══ Entries shown

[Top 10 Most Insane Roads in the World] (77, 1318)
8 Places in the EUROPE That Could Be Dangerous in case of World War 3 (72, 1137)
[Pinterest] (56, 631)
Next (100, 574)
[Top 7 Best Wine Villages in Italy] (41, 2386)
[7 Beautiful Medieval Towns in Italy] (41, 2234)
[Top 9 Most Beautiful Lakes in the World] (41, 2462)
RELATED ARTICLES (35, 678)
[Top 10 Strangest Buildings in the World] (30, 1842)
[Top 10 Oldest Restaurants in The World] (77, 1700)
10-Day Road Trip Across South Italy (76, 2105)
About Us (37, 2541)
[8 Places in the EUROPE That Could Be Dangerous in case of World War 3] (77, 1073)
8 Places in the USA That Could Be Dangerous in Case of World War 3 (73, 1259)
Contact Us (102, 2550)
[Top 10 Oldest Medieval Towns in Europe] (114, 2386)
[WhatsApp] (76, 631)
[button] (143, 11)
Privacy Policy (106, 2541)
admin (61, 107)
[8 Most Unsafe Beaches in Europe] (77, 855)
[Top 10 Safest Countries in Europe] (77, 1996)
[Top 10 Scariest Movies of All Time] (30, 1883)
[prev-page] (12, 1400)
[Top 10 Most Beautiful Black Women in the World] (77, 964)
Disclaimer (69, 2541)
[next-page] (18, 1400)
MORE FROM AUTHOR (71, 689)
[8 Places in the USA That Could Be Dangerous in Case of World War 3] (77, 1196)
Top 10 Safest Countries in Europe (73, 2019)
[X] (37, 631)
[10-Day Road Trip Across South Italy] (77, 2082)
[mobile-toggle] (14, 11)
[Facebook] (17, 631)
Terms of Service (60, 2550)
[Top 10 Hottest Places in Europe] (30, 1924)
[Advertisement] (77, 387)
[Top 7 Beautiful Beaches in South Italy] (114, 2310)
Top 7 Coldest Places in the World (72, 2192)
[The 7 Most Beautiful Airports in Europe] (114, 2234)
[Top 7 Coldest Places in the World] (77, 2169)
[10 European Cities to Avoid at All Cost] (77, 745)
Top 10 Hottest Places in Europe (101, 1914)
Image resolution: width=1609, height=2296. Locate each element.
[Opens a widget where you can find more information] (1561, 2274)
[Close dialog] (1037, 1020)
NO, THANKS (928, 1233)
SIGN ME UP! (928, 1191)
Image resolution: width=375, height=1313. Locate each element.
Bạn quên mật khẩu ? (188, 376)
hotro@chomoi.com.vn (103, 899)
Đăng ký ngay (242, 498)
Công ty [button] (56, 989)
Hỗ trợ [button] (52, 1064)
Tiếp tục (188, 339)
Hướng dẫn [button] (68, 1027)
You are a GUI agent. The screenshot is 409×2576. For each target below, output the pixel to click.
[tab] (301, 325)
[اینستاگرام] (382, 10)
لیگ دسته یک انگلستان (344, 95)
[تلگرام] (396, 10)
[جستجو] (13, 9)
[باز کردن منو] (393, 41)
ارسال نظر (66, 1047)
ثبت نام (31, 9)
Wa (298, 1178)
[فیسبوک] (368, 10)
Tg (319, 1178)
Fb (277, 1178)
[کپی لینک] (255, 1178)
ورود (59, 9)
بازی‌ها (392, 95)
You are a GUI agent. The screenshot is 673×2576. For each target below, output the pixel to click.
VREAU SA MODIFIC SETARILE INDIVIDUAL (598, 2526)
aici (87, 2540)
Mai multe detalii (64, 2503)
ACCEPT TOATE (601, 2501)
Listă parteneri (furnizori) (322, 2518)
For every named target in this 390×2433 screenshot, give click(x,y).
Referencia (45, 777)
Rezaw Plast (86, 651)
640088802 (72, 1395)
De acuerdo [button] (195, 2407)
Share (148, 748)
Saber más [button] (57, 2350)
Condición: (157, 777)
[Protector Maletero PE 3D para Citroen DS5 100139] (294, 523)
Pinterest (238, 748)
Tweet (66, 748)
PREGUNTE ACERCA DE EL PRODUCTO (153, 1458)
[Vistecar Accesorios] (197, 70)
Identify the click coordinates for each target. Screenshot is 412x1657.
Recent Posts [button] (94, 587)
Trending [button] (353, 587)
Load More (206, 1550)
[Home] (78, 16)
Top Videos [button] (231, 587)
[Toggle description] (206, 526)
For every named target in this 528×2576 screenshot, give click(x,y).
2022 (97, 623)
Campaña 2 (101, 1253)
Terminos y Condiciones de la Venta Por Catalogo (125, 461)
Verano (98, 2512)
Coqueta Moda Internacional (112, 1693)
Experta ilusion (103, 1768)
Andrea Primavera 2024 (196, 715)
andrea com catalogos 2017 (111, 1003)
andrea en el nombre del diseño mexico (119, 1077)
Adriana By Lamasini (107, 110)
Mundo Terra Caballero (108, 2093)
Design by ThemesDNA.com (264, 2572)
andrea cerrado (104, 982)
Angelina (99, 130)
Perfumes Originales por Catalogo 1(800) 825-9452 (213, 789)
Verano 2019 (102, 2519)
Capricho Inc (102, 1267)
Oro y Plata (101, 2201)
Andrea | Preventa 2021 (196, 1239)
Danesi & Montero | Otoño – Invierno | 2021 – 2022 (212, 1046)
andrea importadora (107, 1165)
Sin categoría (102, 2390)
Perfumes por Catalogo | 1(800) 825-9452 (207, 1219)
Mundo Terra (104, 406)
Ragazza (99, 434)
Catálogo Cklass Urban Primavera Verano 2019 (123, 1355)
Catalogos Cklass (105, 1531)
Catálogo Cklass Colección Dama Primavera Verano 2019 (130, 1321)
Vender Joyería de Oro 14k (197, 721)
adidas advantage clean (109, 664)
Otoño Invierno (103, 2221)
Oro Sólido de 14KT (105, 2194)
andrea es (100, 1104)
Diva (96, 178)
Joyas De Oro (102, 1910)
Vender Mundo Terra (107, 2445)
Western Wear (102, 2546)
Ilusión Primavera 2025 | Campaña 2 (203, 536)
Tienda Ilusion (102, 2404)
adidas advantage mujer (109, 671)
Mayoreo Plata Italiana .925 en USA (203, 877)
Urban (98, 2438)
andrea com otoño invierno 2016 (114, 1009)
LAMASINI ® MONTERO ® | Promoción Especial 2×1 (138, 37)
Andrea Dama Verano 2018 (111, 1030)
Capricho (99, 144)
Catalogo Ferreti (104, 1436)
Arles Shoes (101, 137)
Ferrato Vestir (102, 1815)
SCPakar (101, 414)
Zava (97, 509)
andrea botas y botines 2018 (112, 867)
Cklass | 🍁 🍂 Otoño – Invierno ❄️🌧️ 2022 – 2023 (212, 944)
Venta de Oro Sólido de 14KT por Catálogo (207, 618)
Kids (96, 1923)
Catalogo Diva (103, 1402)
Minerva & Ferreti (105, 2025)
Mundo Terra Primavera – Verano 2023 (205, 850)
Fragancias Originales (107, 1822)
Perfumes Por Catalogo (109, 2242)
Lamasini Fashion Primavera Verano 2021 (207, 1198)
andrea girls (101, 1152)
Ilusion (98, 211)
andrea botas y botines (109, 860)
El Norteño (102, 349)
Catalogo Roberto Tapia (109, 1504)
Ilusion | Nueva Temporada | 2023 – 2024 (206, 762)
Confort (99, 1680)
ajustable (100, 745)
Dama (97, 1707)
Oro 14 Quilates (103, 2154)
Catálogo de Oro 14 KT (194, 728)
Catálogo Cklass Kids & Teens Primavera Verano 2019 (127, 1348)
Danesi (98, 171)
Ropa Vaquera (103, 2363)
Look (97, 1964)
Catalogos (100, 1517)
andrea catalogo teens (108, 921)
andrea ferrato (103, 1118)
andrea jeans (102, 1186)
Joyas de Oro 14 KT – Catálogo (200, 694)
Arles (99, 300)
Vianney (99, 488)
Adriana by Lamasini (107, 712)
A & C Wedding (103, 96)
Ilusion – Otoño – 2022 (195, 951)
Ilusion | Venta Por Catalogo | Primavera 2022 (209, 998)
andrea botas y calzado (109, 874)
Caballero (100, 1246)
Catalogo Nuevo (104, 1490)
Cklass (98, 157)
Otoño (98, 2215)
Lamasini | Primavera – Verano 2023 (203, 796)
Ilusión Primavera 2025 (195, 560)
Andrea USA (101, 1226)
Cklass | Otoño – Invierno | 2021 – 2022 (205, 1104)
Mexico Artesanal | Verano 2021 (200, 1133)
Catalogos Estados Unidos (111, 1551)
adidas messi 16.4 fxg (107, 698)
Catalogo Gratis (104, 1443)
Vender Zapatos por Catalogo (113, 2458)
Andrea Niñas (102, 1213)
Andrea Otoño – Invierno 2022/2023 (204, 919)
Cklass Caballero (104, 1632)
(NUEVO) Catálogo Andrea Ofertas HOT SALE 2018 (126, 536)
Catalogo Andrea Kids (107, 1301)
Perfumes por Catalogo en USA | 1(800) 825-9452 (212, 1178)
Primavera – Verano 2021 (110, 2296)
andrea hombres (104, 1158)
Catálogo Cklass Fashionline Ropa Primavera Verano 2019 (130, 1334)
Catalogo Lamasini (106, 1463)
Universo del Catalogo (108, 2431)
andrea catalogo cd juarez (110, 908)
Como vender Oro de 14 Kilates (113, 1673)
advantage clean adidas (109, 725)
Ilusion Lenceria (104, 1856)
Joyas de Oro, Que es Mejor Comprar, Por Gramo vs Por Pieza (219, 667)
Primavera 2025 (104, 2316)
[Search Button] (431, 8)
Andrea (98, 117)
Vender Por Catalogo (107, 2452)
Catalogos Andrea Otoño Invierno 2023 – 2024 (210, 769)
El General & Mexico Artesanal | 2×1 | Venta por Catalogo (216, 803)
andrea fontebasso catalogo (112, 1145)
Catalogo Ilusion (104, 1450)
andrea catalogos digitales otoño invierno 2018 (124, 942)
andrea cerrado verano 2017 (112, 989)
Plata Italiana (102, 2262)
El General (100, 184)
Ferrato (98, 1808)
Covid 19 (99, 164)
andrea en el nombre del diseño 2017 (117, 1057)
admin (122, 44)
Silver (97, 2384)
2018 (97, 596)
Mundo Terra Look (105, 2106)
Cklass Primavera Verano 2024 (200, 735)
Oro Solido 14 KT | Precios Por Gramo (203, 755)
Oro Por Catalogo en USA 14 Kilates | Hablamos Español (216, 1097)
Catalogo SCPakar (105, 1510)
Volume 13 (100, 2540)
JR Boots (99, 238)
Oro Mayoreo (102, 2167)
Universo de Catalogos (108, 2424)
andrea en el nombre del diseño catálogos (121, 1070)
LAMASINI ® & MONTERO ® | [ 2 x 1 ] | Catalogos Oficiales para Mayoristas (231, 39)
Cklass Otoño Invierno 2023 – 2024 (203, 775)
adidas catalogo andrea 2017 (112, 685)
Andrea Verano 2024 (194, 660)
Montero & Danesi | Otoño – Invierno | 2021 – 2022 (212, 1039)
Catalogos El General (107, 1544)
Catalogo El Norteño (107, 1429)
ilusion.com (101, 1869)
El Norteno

════

### Work to be completed
Lines above that have "Dangerous": copy each of them.

### Answer section
8 Places in the EUROPE That Could Be Dangerous in case of World War 3 (72, 1137)
[8 Places in the EUROPE That Could Be Dangerous in case of World War 3] (77, 1073)
8 Places in the USA That Could Be Dangerous in Case of World War 3 (73, 1259)
[8 Places in the USA That Could Be Dangerous in Case of World War 3] (77, 1196)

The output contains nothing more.